Макс Фрай - Одна и та же книга
— Ерунду ты говоришь. Ты осталась бы в моей памяти необъяснимым чудом, даже если бы выяснилось, что у тебя пять классов образования, три мужа, семеро детей и свиноферма под Брауншвейгом. Ты — это ты, достаточно было на тебя посмотреть, и все остальное утрачивало значения.
— Это ты сейчас так говоришь, — смеется Рада. — После того, как пятьдесят лет вспоминал девочку Надю, которая была прекрасна, как волшебная фея, и исчезла бесследно, как фее и положено.
— Мне, между прочим, в ту ночь отец дал почитать китайские народные новеллы. Про бессмертных фей, лисиц-оборотней и прочую прекрасную нечисть. Сказал, может, это и есть разгадка. И кажется, не шутил. Я, знаешь, тоже поверил, или почти поверил, по крайней мере, к концу книги окончательно понял, что ты не вернешься, нет у меня больше никакой Нади, и никакой надежды тоже нет. Но к тому моменту так влюбился в эти китайские истории, что перевелся в другой университет, где была хорошая кафедра востоковедения. Кстати, ни разу об этом не пожалел.
— Ну и дела, — смеется Рада. — Так и знала, что от моего исчезновения тебе будет больше пользы, чем вреда! У тебя же была хорошая жизнь, правда, Мишенька?
— Хорошая, да. Была и до сих пор есть. — И, помолчав, добавляет: — Никакой надежды, но очень, очень хорошая жизнь.

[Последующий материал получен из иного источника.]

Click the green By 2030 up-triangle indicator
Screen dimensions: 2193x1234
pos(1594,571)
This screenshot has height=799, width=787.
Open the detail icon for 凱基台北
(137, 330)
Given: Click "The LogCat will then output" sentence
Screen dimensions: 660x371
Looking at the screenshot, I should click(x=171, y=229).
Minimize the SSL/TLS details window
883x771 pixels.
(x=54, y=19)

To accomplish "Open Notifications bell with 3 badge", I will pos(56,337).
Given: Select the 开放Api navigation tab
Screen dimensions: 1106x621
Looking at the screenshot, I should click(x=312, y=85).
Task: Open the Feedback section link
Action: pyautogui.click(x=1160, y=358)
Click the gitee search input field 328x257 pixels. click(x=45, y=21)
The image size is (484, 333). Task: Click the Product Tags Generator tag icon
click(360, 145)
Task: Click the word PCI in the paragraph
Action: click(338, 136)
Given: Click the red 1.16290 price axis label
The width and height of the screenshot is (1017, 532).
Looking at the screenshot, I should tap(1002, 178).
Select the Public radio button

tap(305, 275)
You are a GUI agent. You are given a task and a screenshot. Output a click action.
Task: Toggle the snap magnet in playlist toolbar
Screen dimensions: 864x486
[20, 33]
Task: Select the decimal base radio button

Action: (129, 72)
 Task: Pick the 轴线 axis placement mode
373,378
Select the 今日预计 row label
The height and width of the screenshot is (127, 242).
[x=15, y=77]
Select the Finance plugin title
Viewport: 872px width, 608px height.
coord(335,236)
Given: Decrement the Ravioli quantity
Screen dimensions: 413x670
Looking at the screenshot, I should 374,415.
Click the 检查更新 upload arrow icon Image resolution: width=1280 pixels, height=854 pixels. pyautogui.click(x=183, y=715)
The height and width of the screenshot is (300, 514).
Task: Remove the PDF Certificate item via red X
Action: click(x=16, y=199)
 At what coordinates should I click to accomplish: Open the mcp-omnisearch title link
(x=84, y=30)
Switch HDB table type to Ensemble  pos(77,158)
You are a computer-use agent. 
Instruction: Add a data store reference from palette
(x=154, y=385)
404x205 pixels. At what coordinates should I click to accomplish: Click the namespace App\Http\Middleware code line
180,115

— Вот видишь, — говорит она. — Вот видишь.
ЖД-До
Вокзал, к пешеходному мосту, — говорю я таксисту, потому что знаю: мой поезд всегда останавливается на пятой платформе, выход только через пешеходный мост, лестница упирается прямо в пограничную будку, это же главное хобби двуногих бескрылых — проверять друг у дружки документы, поэтому государственных границ все больше, чуть ли не каждый день что-нибудь новенькое, это вообще удивительно, что из подъезда на улицу можно выйти просто так, ни единой бумажки никому не показав, счастье, натурально.
Но я не об этом, конечно. Я говорю таксисту: вокзал, пешеходный мост, — а он отвечает: лучше я вас к центральному входу подвезу, так будет удобнее, и я от удивления соглашаюсь, не переспрашиваю ехидно, кому именно это будет удобнее, а говорю — ладно, поехали, и мы едем. От нечего делать разглядываю приборы: спидометр, тахометр, счетчик, отмеряющий число монет, с которыми мне предстоит расстаться, одной-двумя дело уж точно не обойдется — три, четыре, пять, и это далеко не конец пути.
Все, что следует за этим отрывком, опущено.